_What this task involves_. All lines from the one that mentions "Task: Open 엘리자베스 슈 profile card" through the last of the entries below must be copied exactly, with both ends kept.
++++++++
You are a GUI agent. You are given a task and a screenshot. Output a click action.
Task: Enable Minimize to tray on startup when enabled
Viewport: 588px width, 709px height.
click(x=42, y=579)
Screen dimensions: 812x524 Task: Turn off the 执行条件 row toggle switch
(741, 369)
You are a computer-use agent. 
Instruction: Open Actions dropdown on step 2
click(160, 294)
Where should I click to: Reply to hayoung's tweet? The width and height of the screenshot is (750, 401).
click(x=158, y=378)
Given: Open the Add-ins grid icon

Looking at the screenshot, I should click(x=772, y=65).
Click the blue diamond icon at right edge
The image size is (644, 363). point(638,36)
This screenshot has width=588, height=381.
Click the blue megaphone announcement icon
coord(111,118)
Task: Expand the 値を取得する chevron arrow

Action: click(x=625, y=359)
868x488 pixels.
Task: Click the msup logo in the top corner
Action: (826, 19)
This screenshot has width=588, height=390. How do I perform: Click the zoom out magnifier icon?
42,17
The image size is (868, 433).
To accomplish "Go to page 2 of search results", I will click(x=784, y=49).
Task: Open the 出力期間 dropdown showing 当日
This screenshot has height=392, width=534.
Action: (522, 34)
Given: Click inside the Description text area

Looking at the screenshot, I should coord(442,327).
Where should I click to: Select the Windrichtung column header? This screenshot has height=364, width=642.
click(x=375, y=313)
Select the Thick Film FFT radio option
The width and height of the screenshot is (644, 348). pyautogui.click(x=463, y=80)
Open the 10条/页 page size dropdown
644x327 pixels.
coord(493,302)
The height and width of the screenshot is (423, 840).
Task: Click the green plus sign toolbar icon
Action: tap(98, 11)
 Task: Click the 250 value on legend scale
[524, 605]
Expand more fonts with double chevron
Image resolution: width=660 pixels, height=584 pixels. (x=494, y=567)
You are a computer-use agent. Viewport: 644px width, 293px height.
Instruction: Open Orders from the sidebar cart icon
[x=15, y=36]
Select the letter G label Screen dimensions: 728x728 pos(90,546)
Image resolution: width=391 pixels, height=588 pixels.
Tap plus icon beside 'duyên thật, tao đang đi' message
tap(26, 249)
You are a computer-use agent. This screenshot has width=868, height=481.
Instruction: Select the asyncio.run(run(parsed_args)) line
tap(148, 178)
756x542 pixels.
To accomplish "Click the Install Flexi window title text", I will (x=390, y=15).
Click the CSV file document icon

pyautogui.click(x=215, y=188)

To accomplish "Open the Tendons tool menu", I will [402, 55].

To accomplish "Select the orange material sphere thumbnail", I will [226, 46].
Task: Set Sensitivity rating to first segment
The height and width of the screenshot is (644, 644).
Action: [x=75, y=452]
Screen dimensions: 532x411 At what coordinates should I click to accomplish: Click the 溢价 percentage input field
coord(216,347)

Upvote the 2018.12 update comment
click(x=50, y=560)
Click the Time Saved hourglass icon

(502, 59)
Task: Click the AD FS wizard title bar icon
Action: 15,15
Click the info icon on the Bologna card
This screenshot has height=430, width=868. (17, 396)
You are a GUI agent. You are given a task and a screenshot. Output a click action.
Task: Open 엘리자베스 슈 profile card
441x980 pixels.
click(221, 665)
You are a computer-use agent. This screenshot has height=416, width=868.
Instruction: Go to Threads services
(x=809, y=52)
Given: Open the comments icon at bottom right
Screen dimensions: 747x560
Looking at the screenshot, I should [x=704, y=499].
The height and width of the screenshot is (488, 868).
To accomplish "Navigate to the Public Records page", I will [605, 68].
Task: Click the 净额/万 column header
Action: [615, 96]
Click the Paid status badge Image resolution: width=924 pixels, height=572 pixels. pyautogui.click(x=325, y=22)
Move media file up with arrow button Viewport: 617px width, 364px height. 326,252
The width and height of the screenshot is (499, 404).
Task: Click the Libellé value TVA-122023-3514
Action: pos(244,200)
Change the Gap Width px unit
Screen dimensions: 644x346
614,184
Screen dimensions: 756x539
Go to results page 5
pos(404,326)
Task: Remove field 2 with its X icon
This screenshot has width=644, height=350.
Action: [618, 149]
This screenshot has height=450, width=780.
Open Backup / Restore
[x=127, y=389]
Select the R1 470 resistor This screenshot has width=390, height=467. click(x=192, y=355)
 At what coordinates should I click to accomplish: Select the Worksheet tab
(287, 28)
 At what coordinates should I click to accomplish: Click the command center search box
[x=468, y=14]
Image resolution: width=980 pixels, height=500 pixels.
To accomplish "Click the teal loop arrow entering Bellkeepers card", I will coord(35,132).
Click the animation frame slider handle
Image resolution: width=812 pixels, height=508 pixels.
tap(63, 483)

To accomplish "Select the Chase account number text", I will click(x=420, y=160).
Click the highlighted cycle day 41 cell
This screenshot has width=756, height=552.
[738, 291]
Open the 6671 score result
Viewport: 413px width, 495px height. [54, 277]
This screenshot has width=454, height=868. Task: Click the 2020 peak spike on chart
++++++++
_Solution_.
Task: Open 엘리자베스 슈 profile card
441x980 pixels.
click(221, 665)
You are a computer-use agent. This screenshot has height=416, width=868.
Instruction: Go to Threads services
(x=809, y=52)
Given: Open the comments icon at bottom right
Screen dimensions: 747x560
Looking at the screenshot, I should [x=704, y=499].
The height and width of the screenshot is (488, 868).
To accomplish "Navigate to the Public Records page", I will [605, 68].
Task: Click the 净额/万 column header
Action: [615, 96]
Click the Paid status badge Image resolution: width=924 pixels, height=572 pixels. pyautogui.click(x=325, y=22)
Move media file up with arrow button Viewport: 617px width, 364px height. 326,252
The width and height of the screenshot is (499, 404).
Task: Click the Libellé value TVA-122023-3514
Action: pos(244,200)
Change the Gap Width px unit
Screen dimensions: 644x346
614,184
Screen dimensions: 756x539
Go to results page 5
pos(404,326)
Task: Remove field 2 with its X icon
This screenshot has width=644, height=350.
Action: [618, 149]
This screenshot has height=450, width=780.
Open Backup / Restore
[x=127, y=389]
Select the R1 470 resistor This screenshot has width=390, height=467. click(x=192, y=355)
 At what coordinates should I click to accomplish: Select the Worksheet tab
(287, 28)
 At what coordinates should I click to accomplish: Click the command center search box
[x=468, y=14]
Image resolution: width=980 pixels, height=500 pixels.
To accomplish "Click the teal loop arrow entering Bellkeepers card", I will coord(35,132).
Click the animation frame slider handle
Image resolution: width=812 pixels, height=508 pixels.
tap(63, 483)

To accomplish "Select the Chase account number text", I will click(x=420, y=160).
Click the highlighted cycle day 41 cell
This screenshot has width=756, height=552.
[738, 291]
Open the 6671 score result
Viewport: 413px width, 495px height. [54, 277]
This screenshot has width=454, height=868. Task: Click the 2020 peak spike on chart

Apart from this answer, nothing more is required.